Anti-black sentiments are rife in Saudi Arabia, where police raids on foreigners’ homes are frequent, Fatou Sall says.

Ndiaye, who travelled to Morocco with papers in the hope of finding a job at a call centre, recounts a terrible tale of racism.

“I witnessed many stabbing and beating incidents by Moroccans on blacks and I became very scared to go out. The Arabs provoke black people and beat them up, steal their phones in broad daylight, and sometimes stab them. Life is very hard in North Africa, especially if you don’t have papers,” the law student explains.

“It’s also heartbreaking to see pregnant women embarking on such a dangerous adventure and suffering there. In the end, I thought returning home was the best option. Women, especially mothers, should stay home with their children.”

Fatou Guet, another returnee from Mauritania, who attempted to reach Spain on a makeshift boat, pleaded against travelling irregularly to Europe.

“Our trip lasted 10 days and we failed somewhere in the Mauritanian waters, where some people drowned and I got very sick and also nearly died. It is not good at all,” she tells IPS emotionally.

He never thought the journey would be so tough …

Iwu thought that the journey across the desert would be easy. Many like him are deceived into believing that the irregular migration journey is easy. Listen and share his story. What are your thoughts?

Posted by Migrants as Messengers on Tuesday, June 12, 2018

The campaign’s performance

But the experiences of these women and others who have attempted irregular migration have not gone unnoticed.

To date the IOM has close to 23,000 followers on their MaM Facebook page, 90 percent of whom are from Nigeria, Guinea-Conakry and Senegal.

College student Aminata Fall (23), who has been following the MaM campaign on Facebook, describes it as “genius”.

“It’s an emotionally charged campaign where some shocking stories are being told by brave and courageous people. You must be a mad person to travel [irregularly] to North Africa after watching these videos. Ha, surely it’s hell on earth out there,” Fall tells IPS.

IOM digital officer Marshall Patzana explains to IPS that they post new videos daily to “flood the online space with first-hand testimonies of the journey so as to counter the narrative that the smugglers are peddling online.”

“Our videos are usually between 30 seconds to a minute in length and as of last week the videos on the page have been viewed for a total of 30,590 minutes.
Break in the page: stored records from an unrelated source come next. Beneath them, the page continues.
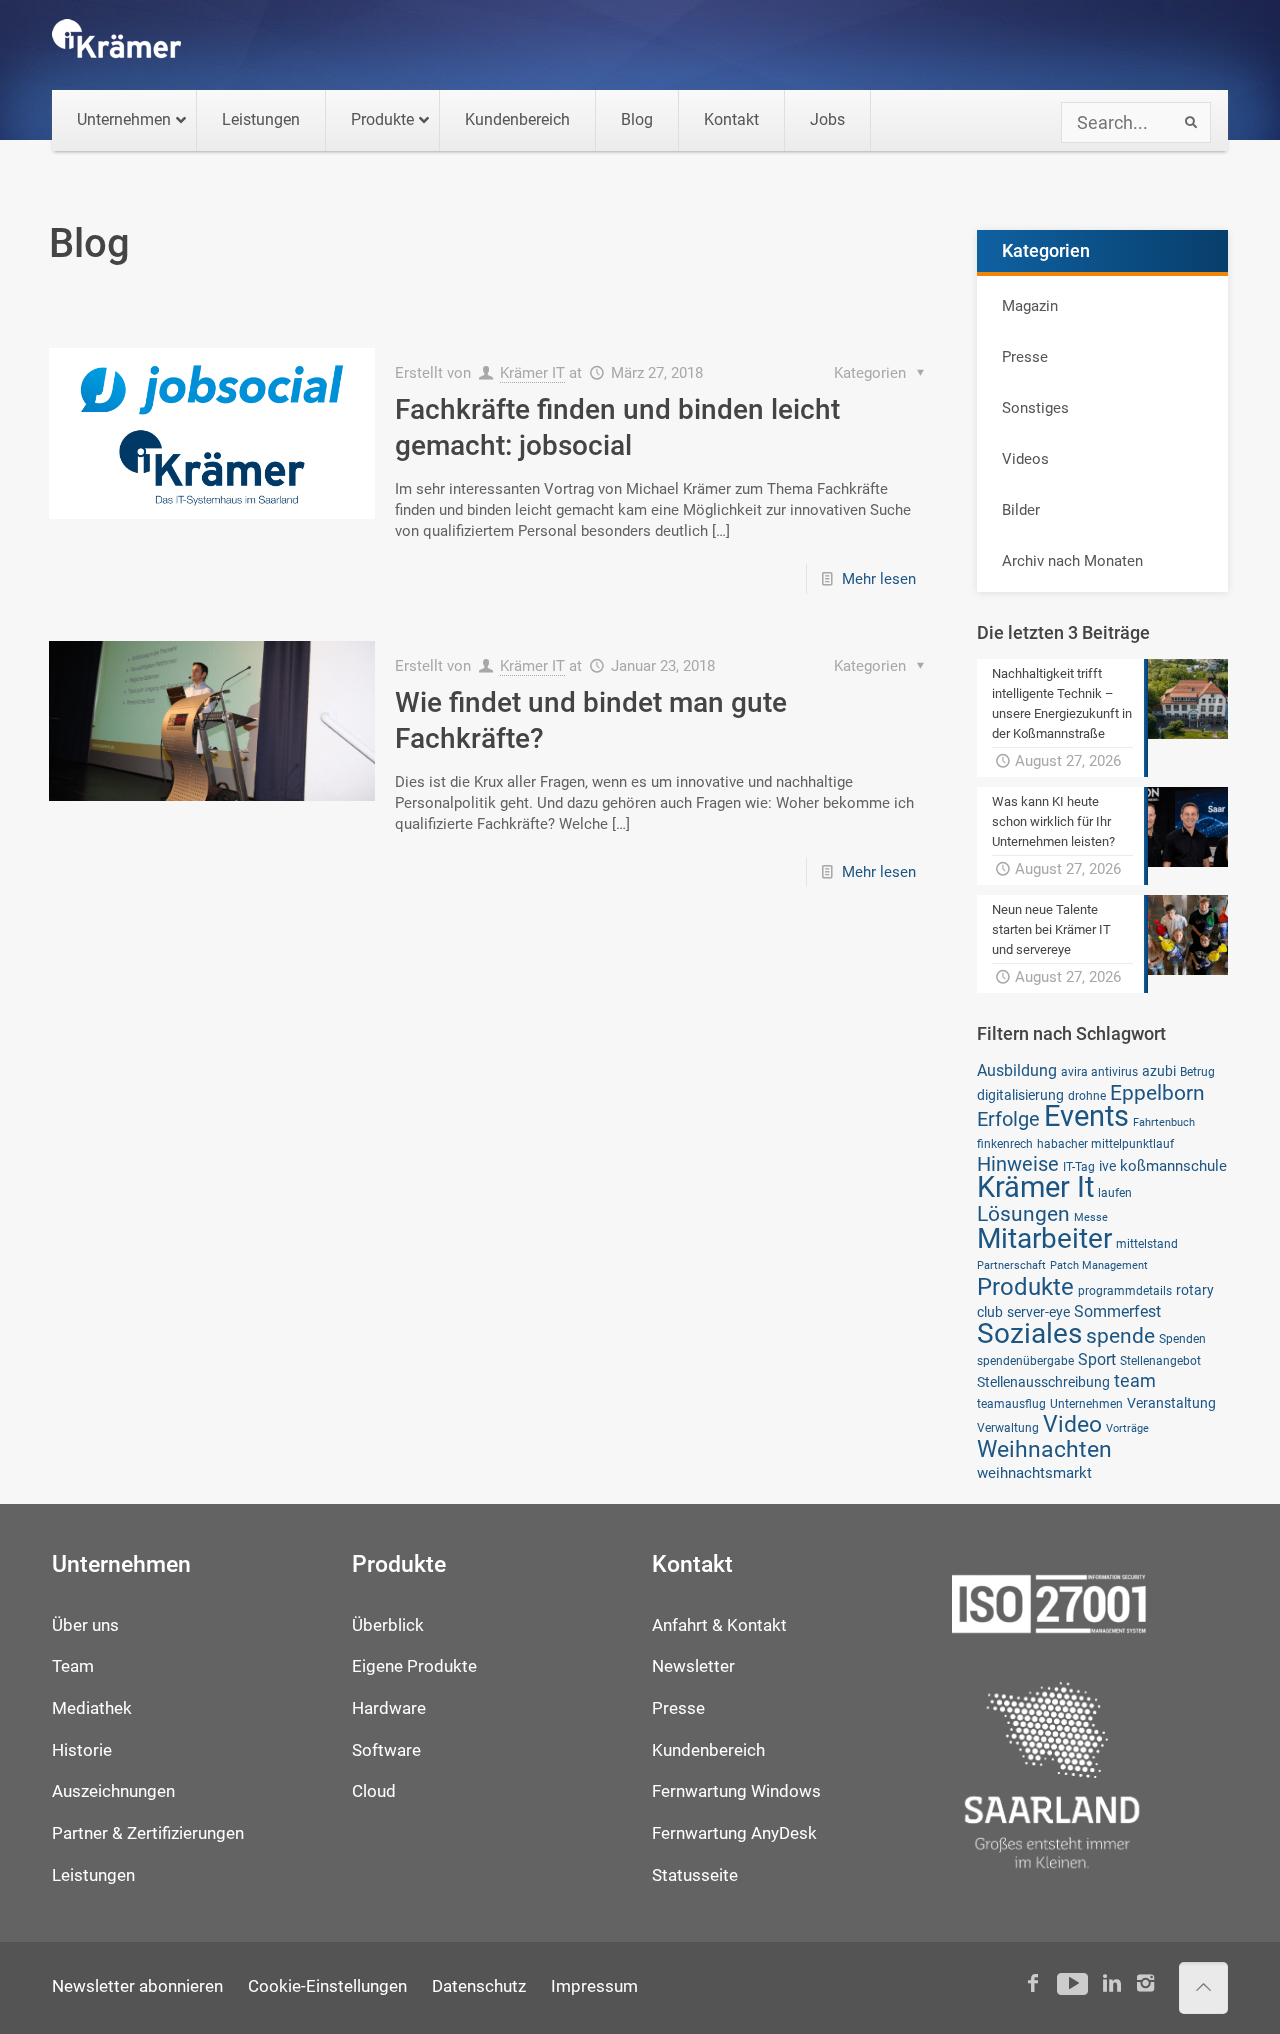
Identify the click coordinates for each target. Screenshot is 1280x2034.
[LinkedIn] (1111, 1983)
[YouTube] (1072, 1983)
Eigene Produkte (414, 1666)
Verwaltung (1008, 1427)
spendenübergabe (1025, 1360)
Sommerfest (1117, 1311)
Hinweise (1018, 1164)
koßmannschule (1173, 1166)
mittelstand (1147, 1243)
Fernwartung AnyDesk (734, 1833)
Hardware (389, 1708)
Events (1086, 1116)
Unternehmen (1086, 1403)
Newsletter (693, 1666)
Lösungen (1023, 1213)
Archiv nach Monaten (1072, 561)
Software (386, 1750)
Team (73, 1666)
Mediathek (92, 1708)
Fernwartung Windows (736, 1791)
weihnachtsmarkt (1034, 1473)
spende (1120, 1335)
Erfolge (1008, 1119)
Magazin (1030, 306)
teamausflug (1011, 1403)
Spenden (1182, 1338)
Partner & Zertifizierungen (148, 1833)
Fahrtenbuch (1164, 1122)
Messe (1091, 1217)
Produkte (1025, 1286)
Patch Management (1099, 1265)
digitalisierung (1020, 1095)
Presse (1025, 357)
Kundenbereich (708, 1750)
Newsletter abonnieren (137, 1986)
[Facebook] (1033, 1983)
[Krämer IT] (116, 45)
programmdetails (1125, 1290)
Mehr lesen (879, 579)
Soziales (1029, 1333)
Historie (82, 1750)
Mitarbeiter (1044, 1238)
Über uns (85, 1625)
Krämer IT (532, 373)
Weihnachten (1044, 1449)
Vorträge (1127, 1428)
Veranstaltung (1171, 1403)
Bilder (1021, 510)
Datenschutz (479, 1986)
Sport (1097, 1359)
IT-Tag (1079, 1166)
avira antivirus (1099, 1071)
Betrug (1197, 1071)
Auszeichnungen (113, 1791)
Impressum (594, 1986)
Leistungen (93, 1875)
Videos (1025, 459)
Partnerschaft (1011, 1265)
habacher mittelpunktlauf (1105, 1143)
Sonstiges (1035, 408)
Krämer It (1035, 1187)
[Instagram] (1145, 1983)
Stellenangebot (1160, 1360)
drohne (1087, 1095)
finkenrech (1005, 1143)
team (1135, 1381)
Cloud (374, 1791)
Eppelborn (1157, 1092)
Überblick (388, 1625)
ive (1107, 1166)
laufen (1115, 1192)
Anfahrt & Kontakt (719, 1625)
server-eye (1038, 1312)
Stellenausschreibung (1043, 1382)
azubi (1159, 1071)
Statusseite (695, 1875)
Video (1072, 1424)
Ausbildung (1017, 1070)
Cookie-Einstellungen (327, 1986)
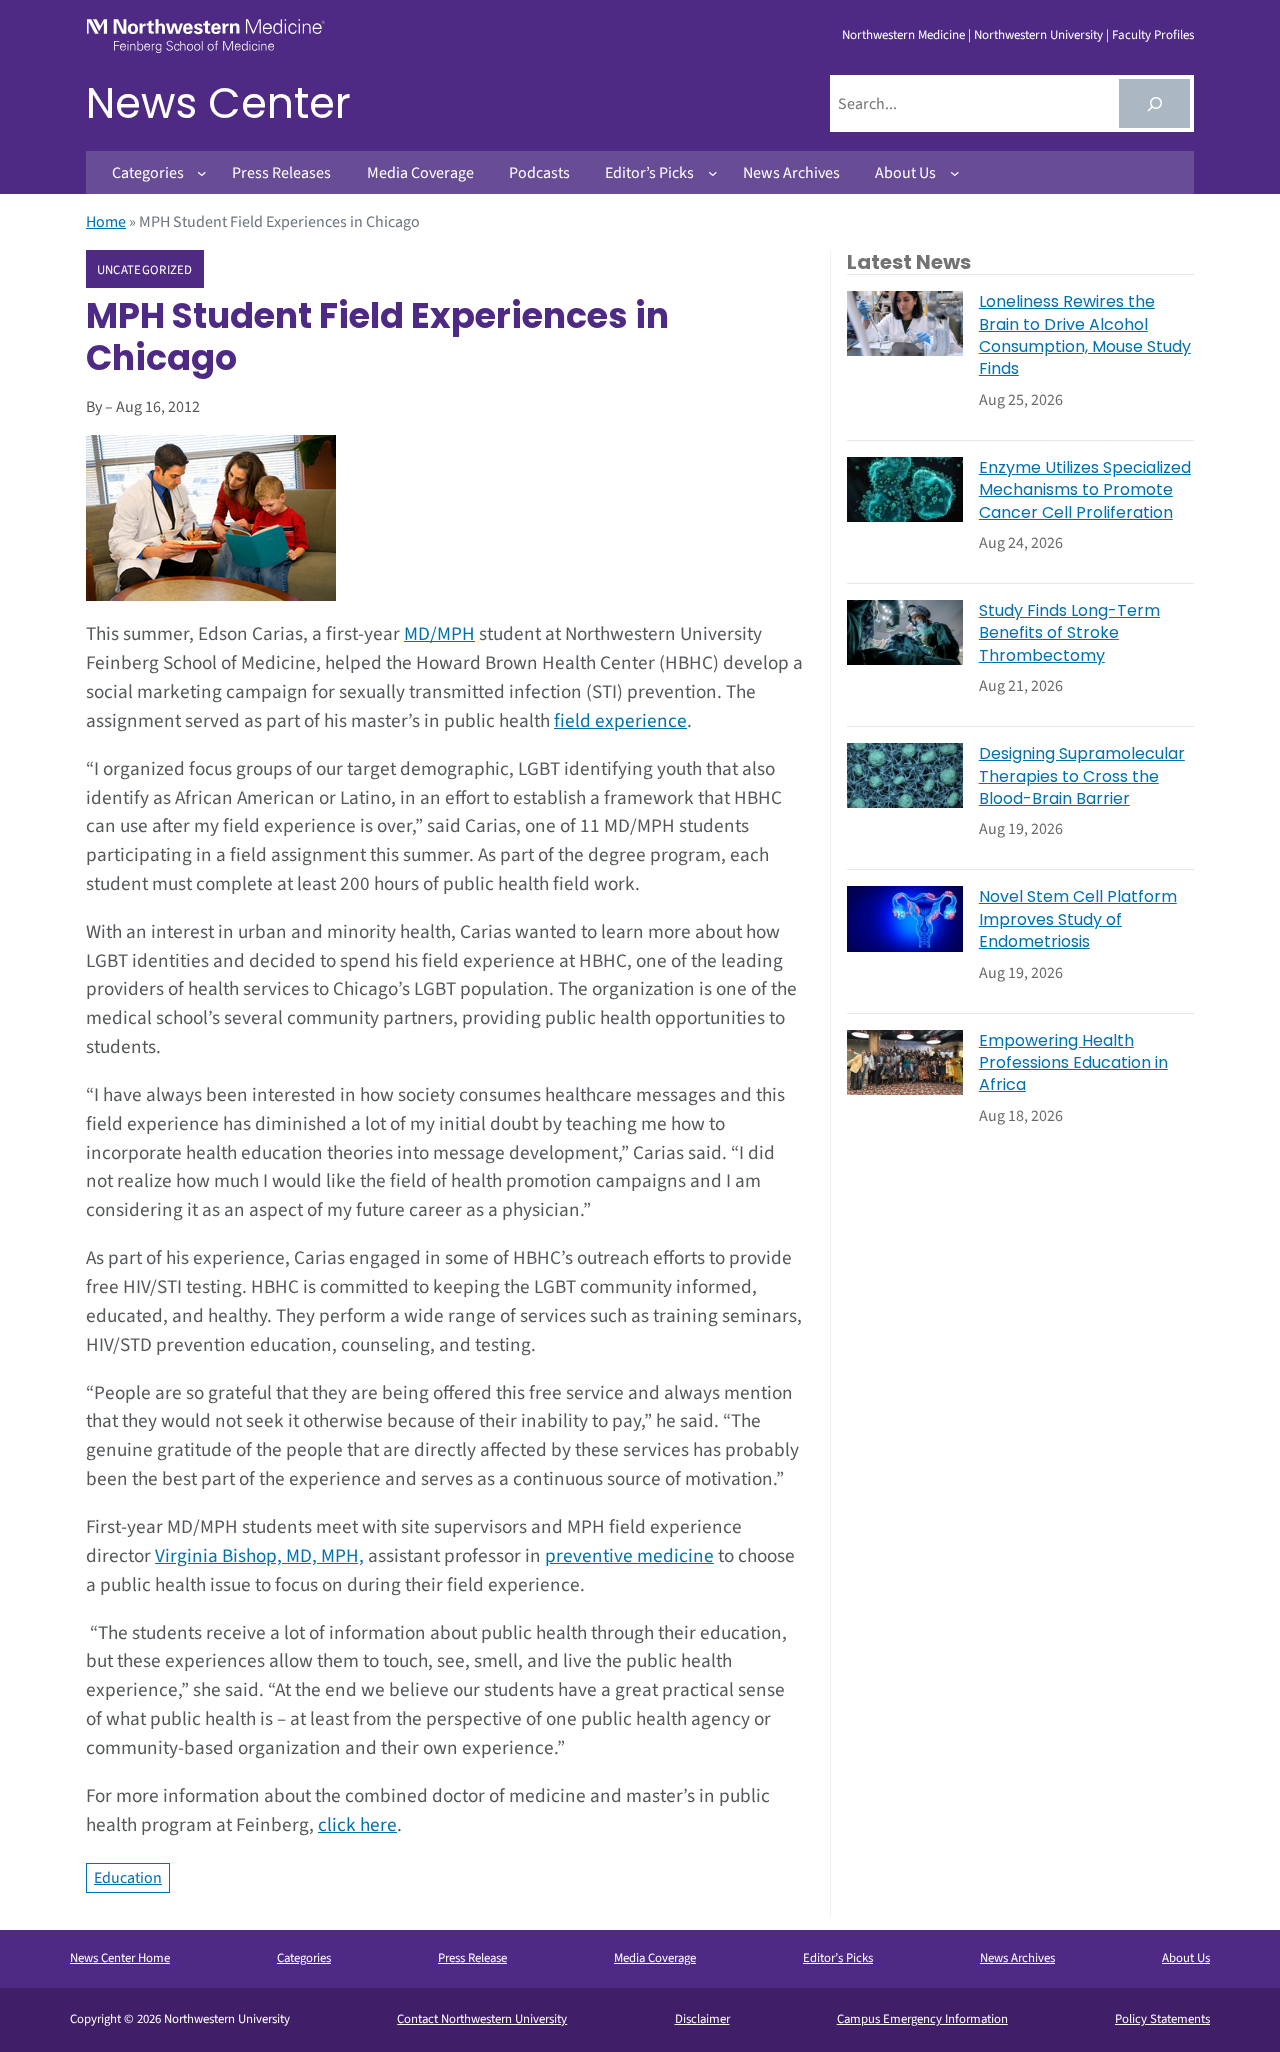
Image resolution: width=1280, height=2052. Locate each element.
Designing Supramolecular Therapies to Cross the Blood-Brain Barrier (1082, 776)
Our content has reached over 550,000 people online since we started the Facebook page in June,” he says.

Patzana says the Facebook page creates a hub for returnees to interact amongst each other and to share best practices on how to reach out to their communities and advocate for regular migration.

Content produced by returnee migrants is also uploaded here and creates an online library of testimonies for anyone who wants to learn more about the journey.

“There is [also] a closed group where returnees from the different countries share their own personal stories and provide each other with peer support,” Patzana explains.

The IOM plans to extend the project into 2019 and to expand to three or four additional West African countries.

While they plan to reach more people, the women who are currently sharing their stories with others have hopes and plans for the future too.

Fatou Sall hopes that her association, which is based in Rufisque, will get more funding and kick off with activities soon.

Ndiaye thinks that her life would not have progressed as it has if she had not returned home. The master’s degree student will qualify soon. “Five years down the line, here I am, I’m about to finish my master’s in law. Next year I’ll be done, something that would have been impossible if I was in Morocco waiting for a job.”